Dr. Bennett Derby, a professor of neurology at New York University-Bellevue Medical Center and a member of the boxing advisory board to the New York State Athletic Commission, concurs.
"The adebate over protective headgear is never gong to die completely because the little kids wear it," Derby said. "But the feature of headgear that limits my enthusiasm is the fact that concussive injuries in boxing come from a guy's fist striking another guy's face, and headgear won't do zilch about that.
"Also, there seems to be unanimous agreement that headgear interferes with peripheral vision, and it inevitably starts slipping down a guy's forehead during a fight."
In the best of all possible worlds, observed Derby, fighters would routinely receive a variety of medical services they now do not get.
For example, he noted, it is routine hospital procedure that anyone who loses consciousness, even for a few seconds, is held at least overnight in the hospital for observation. "That's true even if they walk into the emergency room under their own power," Derby said.
Yet a fighter can be knocked out in the ring, regain consciousness and go home that night with no hospitalization at all, he said.
"If there has been a definite knockout, that should be enough to keep a fighter in the hospital overnight," Derby said. Additionally, he said, fighters should regularly receive CAT scans and EEGs to check for brain injuries. At the moment, most boxers balk at paying for them.
"They don't have insurance, and what insurance company would underwrite a boxer?" said Derby.
Conceivably, such tests might have prevented Wilburn, the fighter who suffered permanent brain damage in May, from ever getting into the ring. Berney, Wilburn's lawyer, said the fighter, who had fought five times in the previous six months, already had developed a blood clot on the brain before the May fight and was suffering from extreme sensitivity to light. There needs to be a way, said Berney, for boxing to protect fighters from their own enthusiasm.
In the boxing business, the road to a shot at a title is long and difficult, and it usually begins at one of thousands of neighborhood gyms or recreation centers across America. At the beginning, everyone dreams of a title, but the harsh reality is that the vast majority will never win one.
Oakcrest Center in Prince George's County, about a mile from the District of Columbia line, is one such place.
There, Dave Jacobs, who gave Sugar Ray Leonard his start in boxing, runs a program for about 200 participants. Jacobs knows most of his boxers will never make it to the top, but the fighters start young, and they dream big.
At the age of 10, Eddie Randolph has been working out for two hours a day at Oakcrest for the last nine months. He's had six fights already, and he's won four and lost two. He dreams of being a fighter when he gets older.
"I like the sport of it, and it's fun, but sometimes I got to be pushed," he said.
Lloyd Taylor Jr., 18, another product of Oakcrest, is making his pro debut as a welterweight after an amateur career that has included 95 fights over the last six years. He had lost 11.

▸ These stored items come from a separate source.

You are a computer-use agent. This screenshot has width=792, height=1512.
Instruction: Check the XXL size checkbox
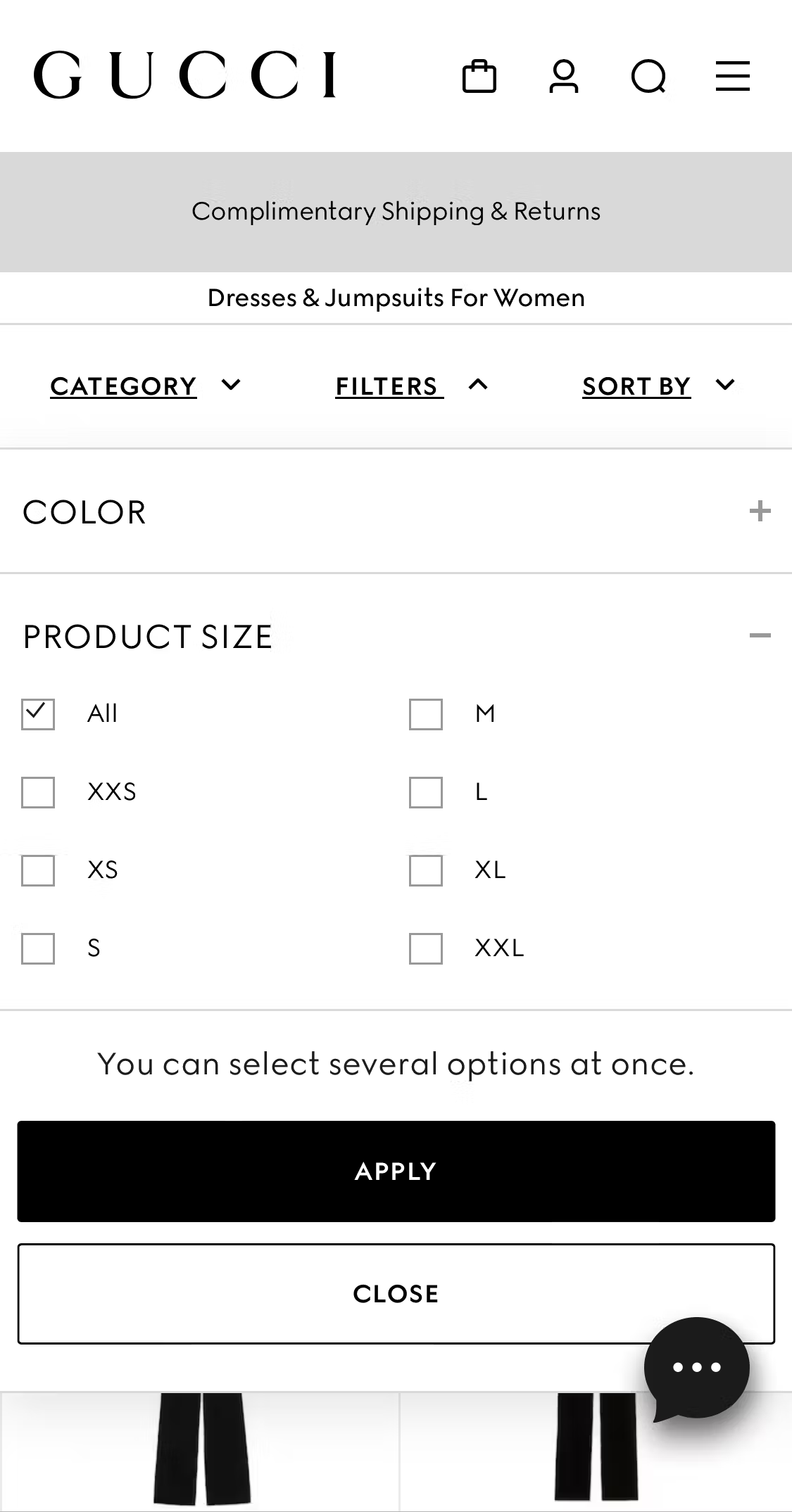tap(425, 949)
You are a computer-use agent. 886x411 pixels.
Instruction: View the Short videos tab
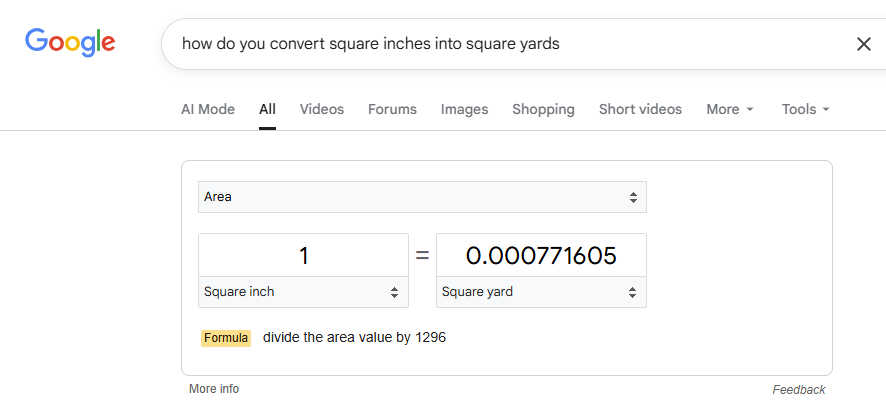pyautogui.click(x=640, y=109)
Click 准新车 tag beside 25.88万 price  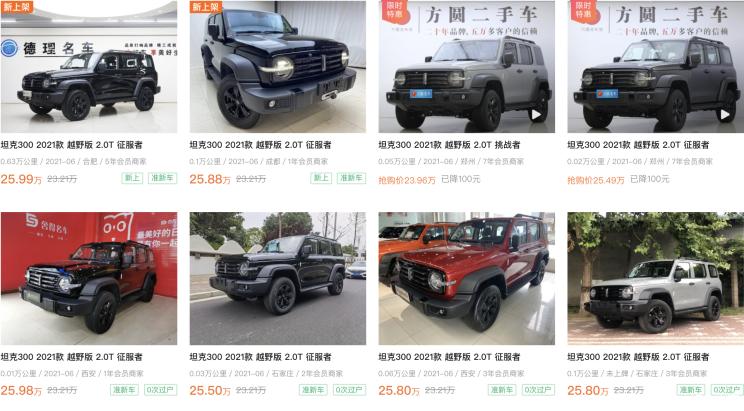coord(351,178)
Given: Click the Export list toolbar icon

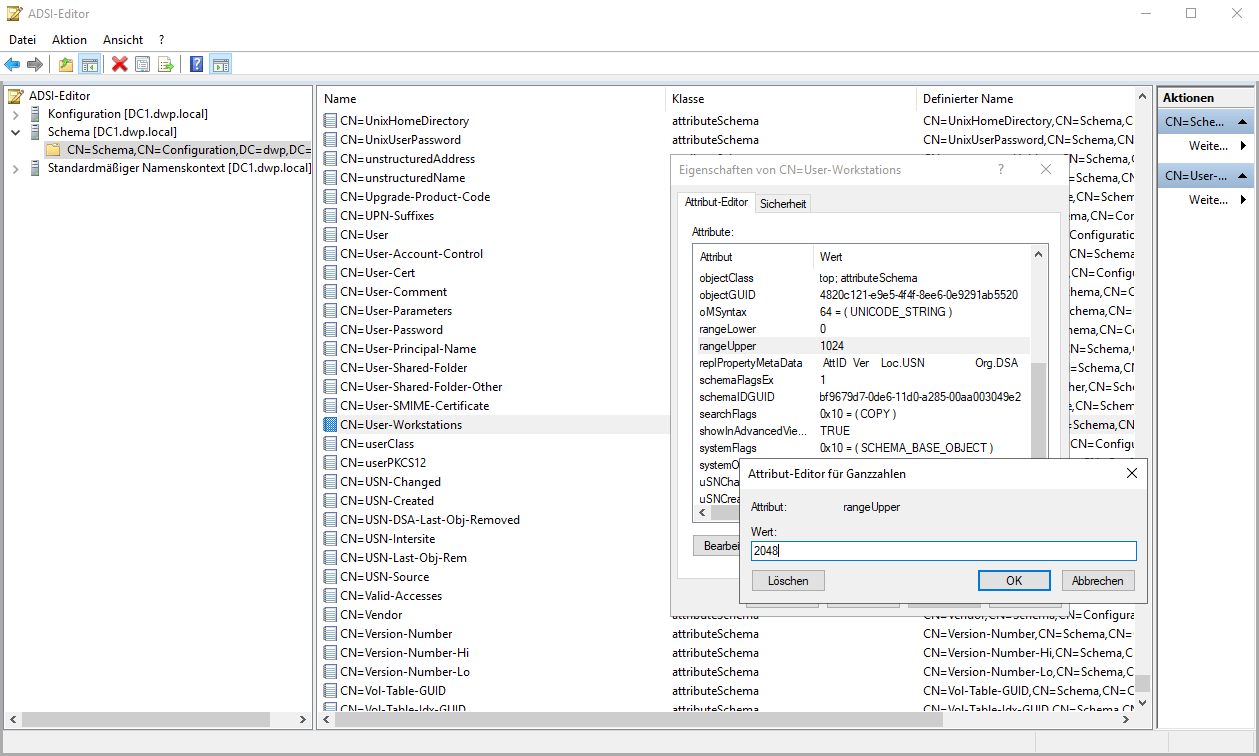Looking at the screenshot, I should (x=165, y=65).
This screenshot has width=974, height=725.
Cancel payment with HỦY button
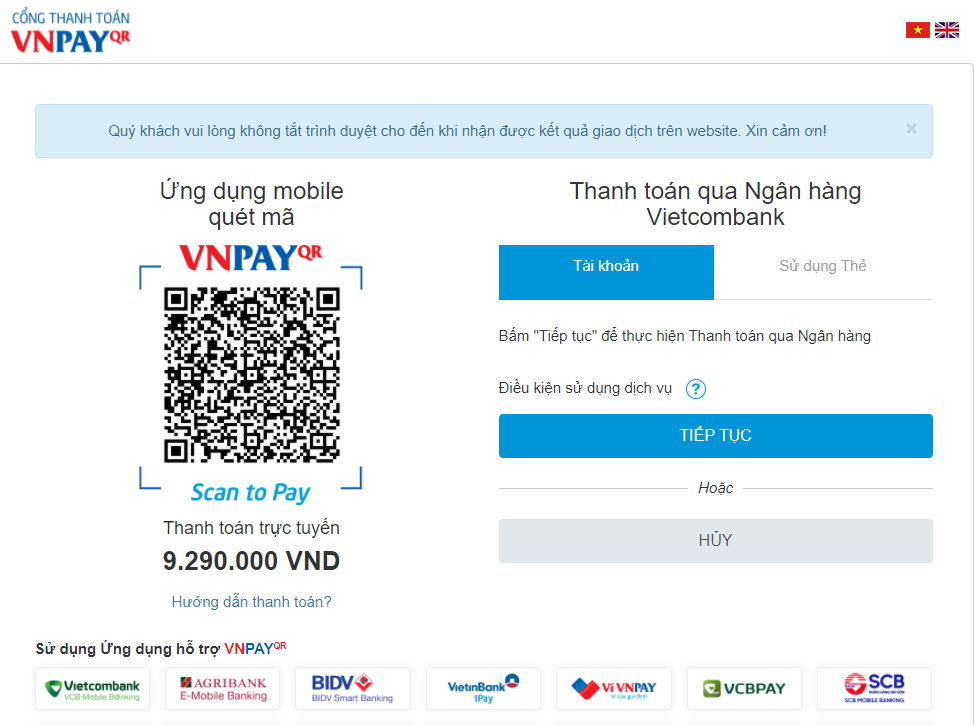click(716, 540)
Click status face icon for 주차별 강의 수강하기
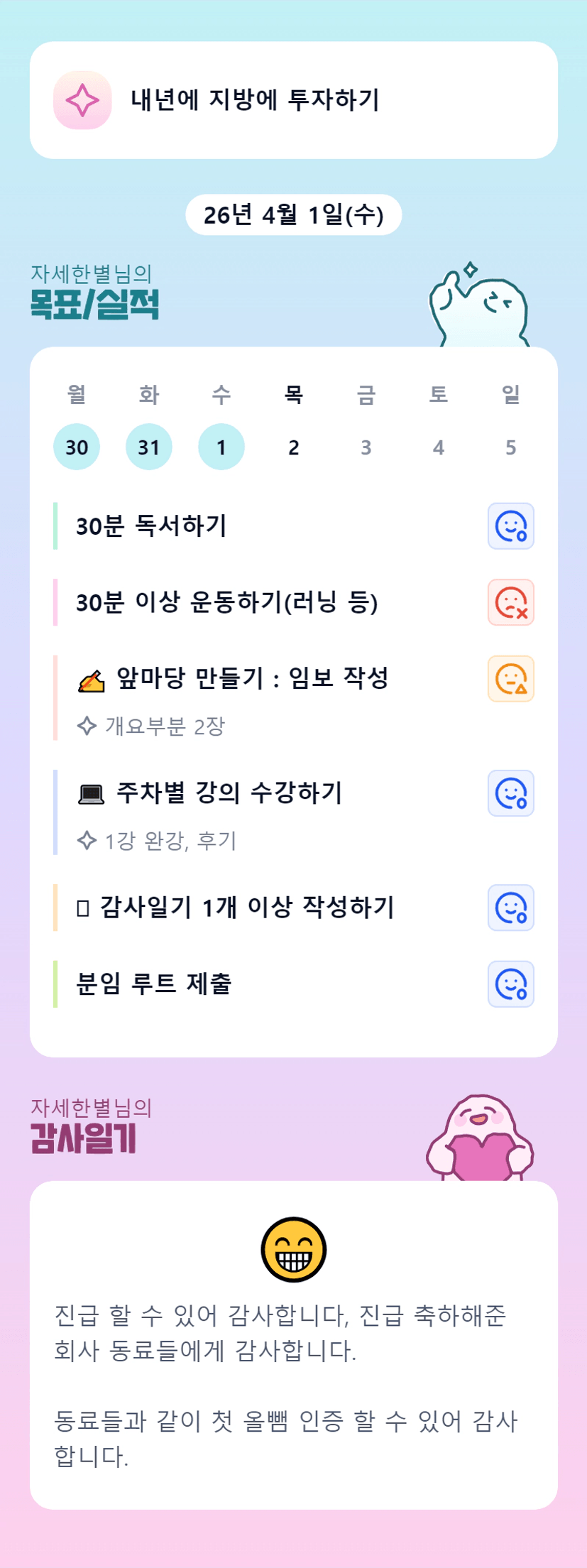This screenshot has height=1568, width=587. [x=510, y=793]
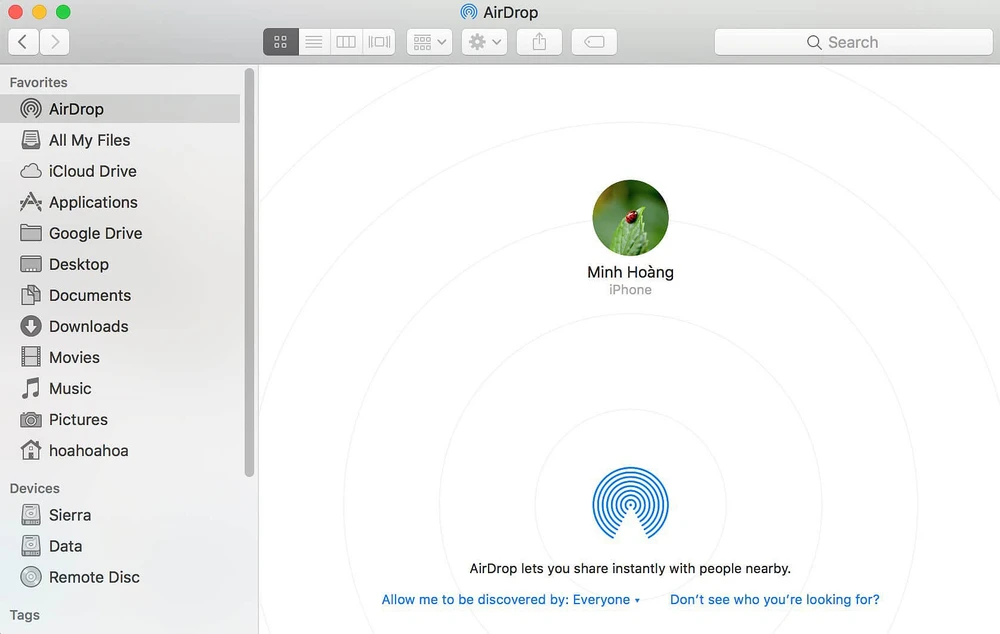1000x634 pixels.
Task: Select the Remote Disc device
Action: (x=94, y=577)
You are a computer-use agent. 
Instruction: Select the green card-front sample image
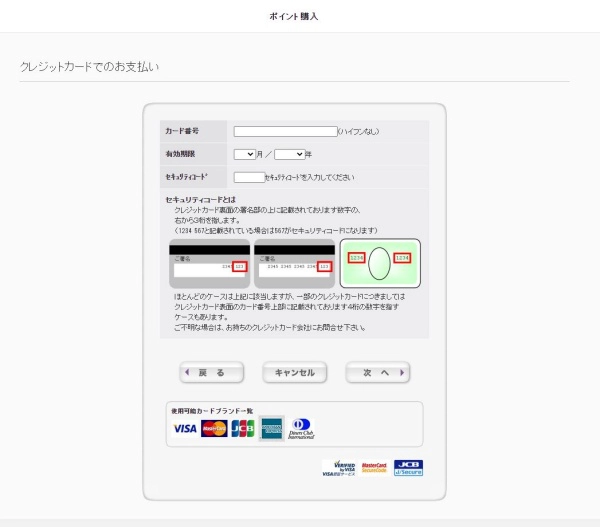tap(380, 263)
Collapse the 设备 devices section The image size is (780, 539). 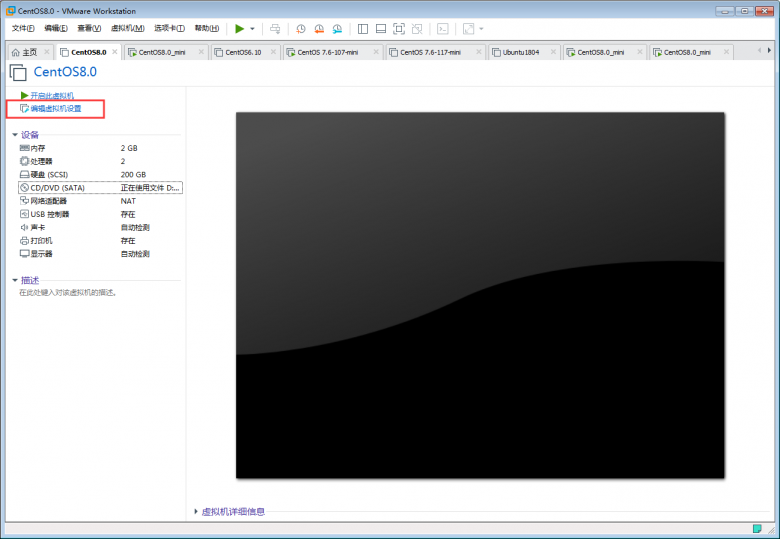15,134
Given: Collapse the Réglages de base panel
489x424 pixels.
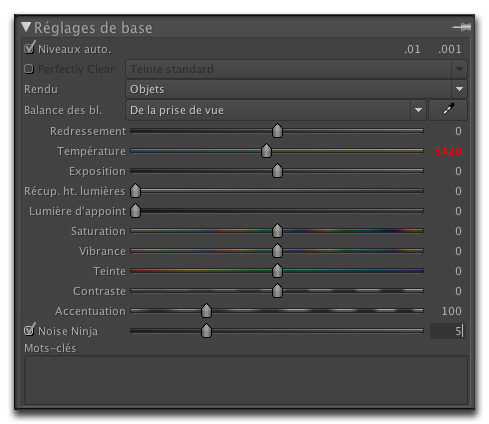Looking at the screenshot, I should point(26,27).

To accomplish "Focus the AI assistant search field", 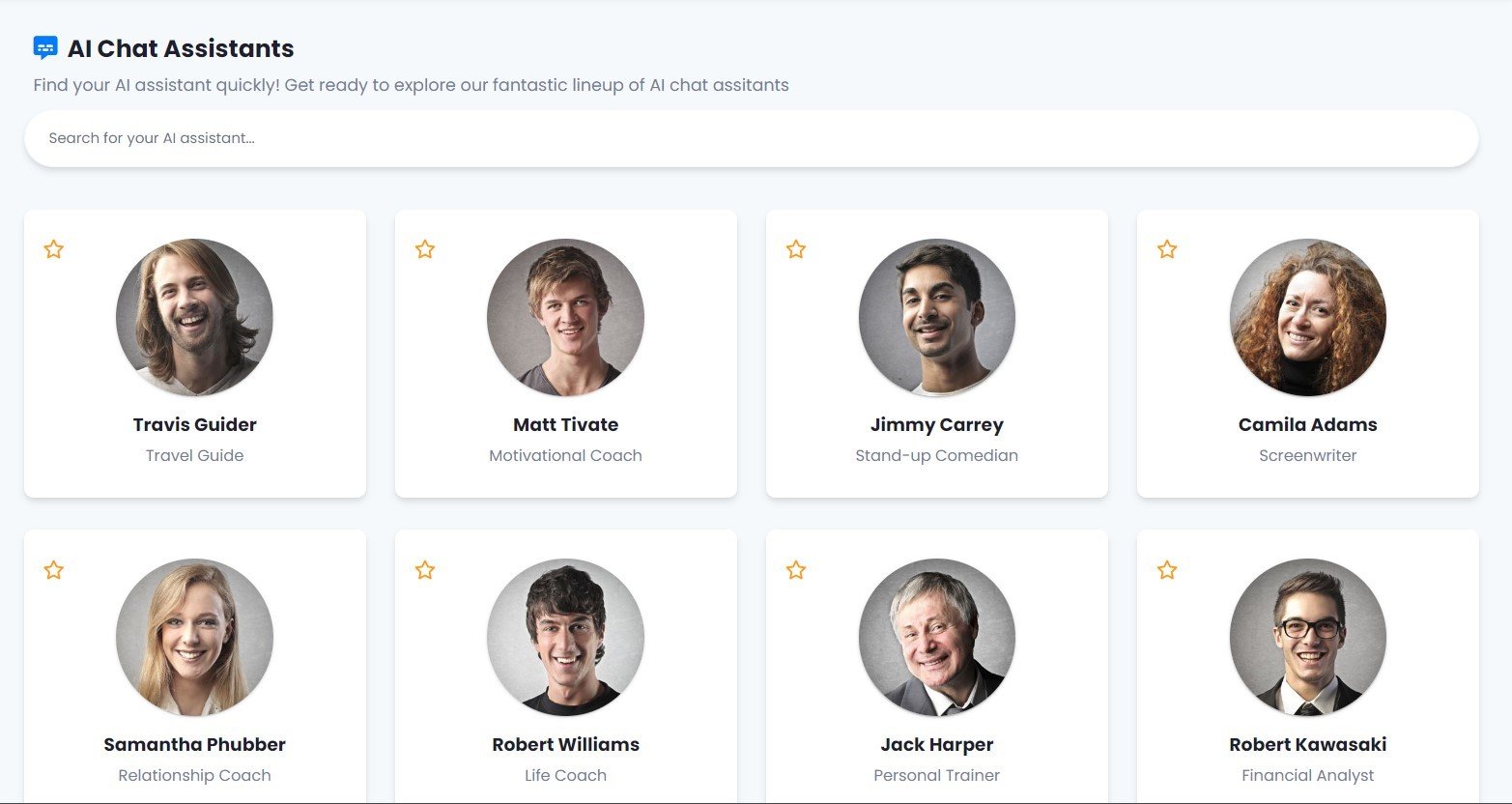I will (x=751, y=138).
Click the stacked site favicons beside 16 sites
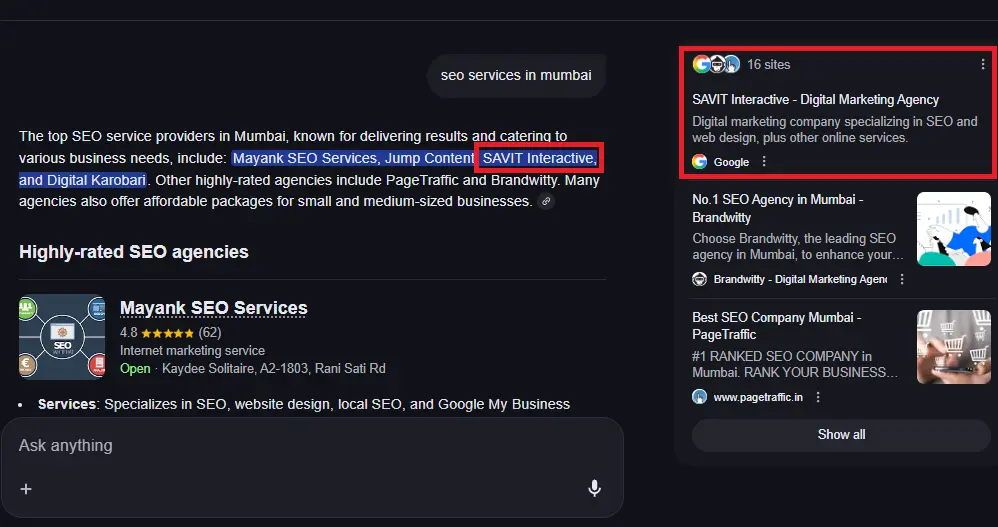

Taylor dreams of a title in two or three years, and he's not at all afraid of being hurt. "If I'm not in condition I'd be scared to get in the ring, but when I'm in condition, I feel like I can take on the world," he said.
At 16, Keith West is a two-year veteran of Oakcrest, and his amateur career of 25 fights includes five knockouuts and five technical knockouts. He had an uncle, Sonny Boy West, who died of ring injuries back in the 1950s, but that hasn't dimmed his enthusiasm a bit.
"I'll be fighting until the gym falls down around me," he said.